One of nature’s sweetest smells comes from lily-of-the-valley, a low, spreading plant with pointed leaves and sprays of small white flowers that grows wild in European woodland. Convallaria majalis, its Latin name, refers to the fact that it generally flowers in May – and in France little bunches of the flowers are given as keepsakes on the first of the month.

Flower scents form one of the foundation stones of perfumery, but many people are surprised to discover that there’s more to creating a floral perfume than grabbing a phial of rose or jasmine extract and pouring it into a posh bottle. Virtually all floral scents are recreations or reinterpretations of the flowers that they reference, for a variety of reasons, and that’s very much the case when it comes to lily-of-the-valley.

First, while we can all call to mind the smell of ‘rose’, ’jasmine’, ‘lavender’ and so on, the smell of real flowers is actually very variable, depending on the particular species or cultivar as well as where and when they’re grown. Some roses smell heavy and lush; others smell light and fresh and quite cool. Lavender grown at low altitudes smells less refined than lavender grown higher up, and other conditions affect flower scents just as much. Even if they’re grown in the same place, one year’s crop may smell quite different from the following year simply because of different weather. In other words there isn’t just one ‘jasmine’ or ‘rose’ essence for perfumers to choose from: there are hundreds.

Second, there’s a huge variation in quality of perfume extracts, from unpleasantly crude (and generally cheap) to exquisitely refined (and usually expensive), depending on which supplier they’re purchased from. And third, even the most refined floral extracts rarely capture the full depth and complexity of flowers in their natural state.
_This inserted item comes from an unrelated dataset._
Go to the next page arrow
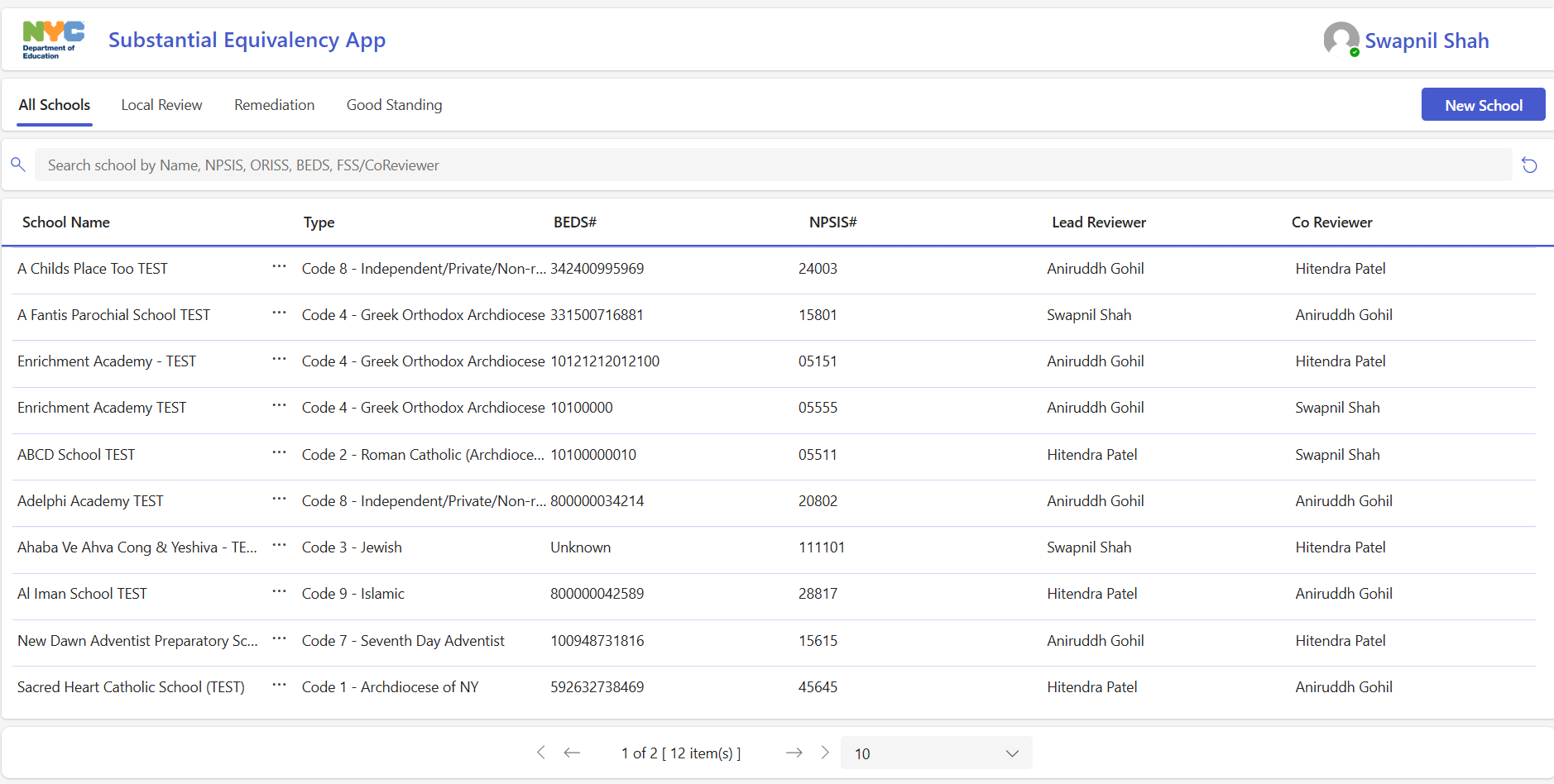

Fourth, professional perfumers love a challenge, and while recreating the smell of a particular flower is often a challenge in itself, it’s rare for them not to add some personal twists of their own; otherwise you could say that all they’re doing is copying from nature.
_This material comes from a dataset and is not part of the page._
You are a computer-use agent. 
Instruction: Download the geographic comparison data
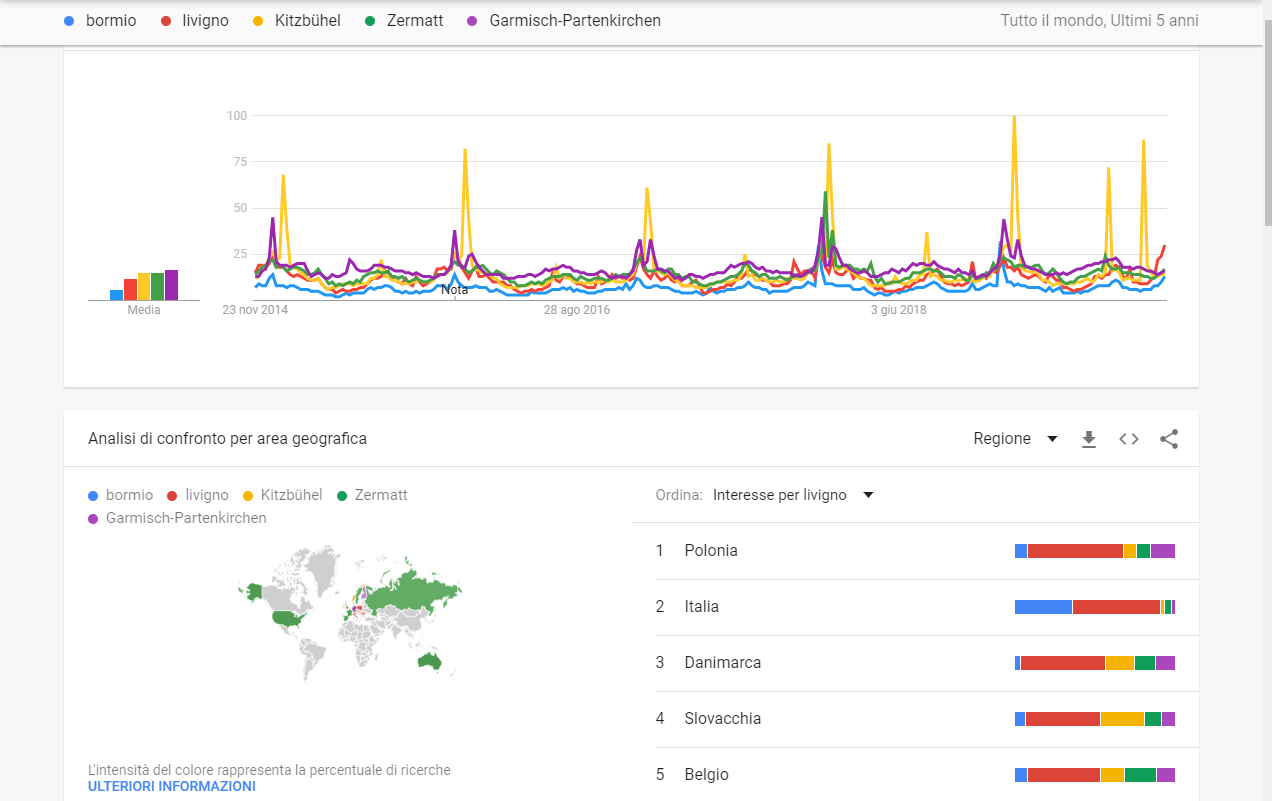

Fifth – and this is where 'Muguet Porcelaine' comes back in – some of the most beautifully scented flowers have the odd property of being almost impossible to capture, and that includes lily-of-the-valley. Perfume oils and essences are generally extracted using wax (in the past) or solvents (today), but try doing that with lily-of-the-valley or violet flowers and you get hardly any scent at all. Flowers like these are referred to as ‘mute’.

So when it comes to recreating the sweet, slightly lemony scent of lily-of-the-valley – which resembles a fresher, less cloying version of jasmine – perfumers have to be very clever indeed, using combinations of other scents. It’s a bit like a painter having to mix red without having any red paint to work with. Making a perfume smell convincingly like lily-of-the-valley is a technical achievement in itself, but it takes a perfumer of outstanding talent to give it an appealing extra twist.

Luckily Hermès can call on Jean-Claude Ellena, widely recognised as one of the leading perfumers of our time. He describes his approach thus: ‘I don’t recall ever having challenged a scent in this way. Firstly, in a physical, hedonistic way, because I wanted to snatch the fragrance of these flowers from the dawn sky, together with that of the foliage that envelops them. And then, in a cerebral way, I worked on the coolness of its aura, the delicacy of its opalescence and the ethereal nature of its existence.’

The result is a deliciously fresh, true scent, with hints of lemon, jasmine and fresh hay, but also with ‘greener’ notes that give it an intriguing touch of extra depth and individuality. That green-ness is reflected in its heavy glass bottle, suffused with green, and the leaf-green leather-bound cap.

Sadly, 'Muguet Porcelaine' is Jean-Claude Ellena’s final perfume as Hermès’ in-house perfumer, but it’s a sparkling swansong: this is what we call going out on a high.